Save Unmapped Reads
One of the most common activities we perform is the sequence alignment of sequenced bacterial samples against known reference genomes. The alignment process generates two types of output: mapped reads and unmapped reads. (“reads” = short DNA fragments, typically 150 bp in length). For typical bacterial sequencing runs, each sample often generates several million reads, and in most cases the sequence alignment process creates >95% mapped reads and <5% unmapped reads. Mapped reads refer to those reads from the sequenced sample that align directly to a single region (set of loci) on the reference genome. Unmapped reads refer to those reads that map nowhere on the reference genome. Sequence alignment algorithms typically dump the entire set of unmapped reads into a separate bin or file for easy downstream analysis.
Unmapped reads are often ignored or discarded without further analysis. However, there may be gold, or junk(!), in the set of unmapped reads. If you want to spend some time analyzing them more fully, here are some reasons we save unmapped reads after sequence alignment is complete.
- Species divergence. Unmapped reads may simply indicate that the sequenced species shows evolutionary divergence from the reference species.
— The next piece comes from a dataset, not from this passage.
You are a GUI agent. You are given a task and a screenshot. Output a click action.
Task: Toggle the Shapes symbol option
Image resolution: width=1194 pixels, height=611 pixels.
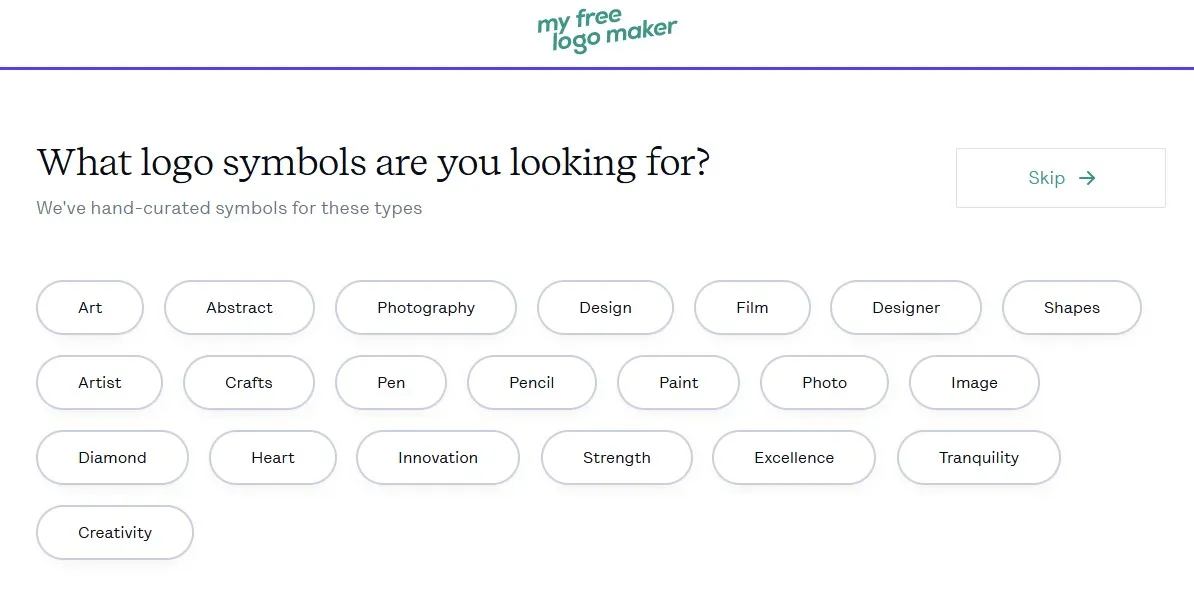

The sequenced species may contain sets of reads that are not present in the reference species. This divergence can also occur at the subspecies and strain level, which is one reason it’s important to choose subspecies or strains as reference genomes that are as closely related to the sequenced species as possible.
- Bacteriophages (prophages). Unmapped reads may indicate the presence of inserted prophage sequences in the sequenced sample. If the sample includes prophages that are not present in the reference genome, the sequence alignment algorithm will not be able to map those prophage reads to the reference, and instead dump them in the unmapped reads bin. A useful strategy is to BLAST the unmapped reads in one or several phage databases (i.e. Phaster) to see if it can identify the phage species. Prophages are common in bacteria so there’s a good chance this BLAST search will identify something in the sequenced sample. You can also BLAST unmapped reads against the NCBI nucleotide database to see if it can identify a prophage sequence. For either BLAST search you may have to run de novo assembly on the unmapped reads first, to generate longer contigs or, occasionally, fully-assembled phages, which may improve the BLAST search results.
- Plasmids. The unmapped reads may represent exogenous plasmid sequences or integrated plasmid sequences. The NextGen sequencing library prep step may include the sample bacterial genome itself and exogenous plasmid sequences, if any are present in the sample. If you run a sequence alignment algorithm of sample reads against the reference genome only, any exogenous plasmid sequences will show up in the unmapped reads bucket. If your reference genome was derived from the NCBI database, for example, it will often include both the reference bacterial genome itself and one or several associated plasmid sequences, if they exist. You can run sequence alignments of the unmapped reads against those known plasmid sequences to see if there is a match. For example, E. coli Eco889 includes the bacterial reference genome plus two named plasmids. We would recommend that you run sequence alignments against the reference and both plasmid sequences. This may eliminate many unmapped reads, if they belong to the plasmids. Another option is to search plasmid databases for sequences matching the unmapped reads.
- Incomplete reference genome. For bacterial sequence alignments we generally recommend using fully-assembled, finished and hopefully well-annotated reference genomes. Occasionally, you may have reason to run sequence alignments against partially sequenced reference genomes (i.e. contigs, scaffolds, etc.). This may generate a set of unmapped reads. The sequenced sample will include reads from the entire sample bacterial genome. Some reads in the sample will map to nothing in the reference, as the reference is incomplete and missing those complimentary reads. Depending on your project goals, this may be acceptable, in which case the unmapped reads can be ignored.
- Misassembled reference genome. In some fairly rare cases the reference genome itself may be misassembled, in which case a subset of sample reads may not align properly to the misassembled regions. Current de novo assembly algorithms, reference guided assembly algorithms and other methods (short-read/long-read hybrid assemblies, etc.) are generally quiet good for bacterial sized genomes. So it’s probably unlikely that deposited reference genomes are misassembled, but we should nevertheless keep this in mind.
- Sample contamination. We occasionally receive DNA samples with appreciable levels of contaminants. If necessary we’ll use DNA clean-up kits (i.e. Zymo Research, others) to recover high-quality contaminant-free DNA before progressing to library prep and sequencing. However, unwanted contaminant sequences may be present after sequencing is complete, usually in very low levels. These contaminant sequences may show up in the set of unmapped reads.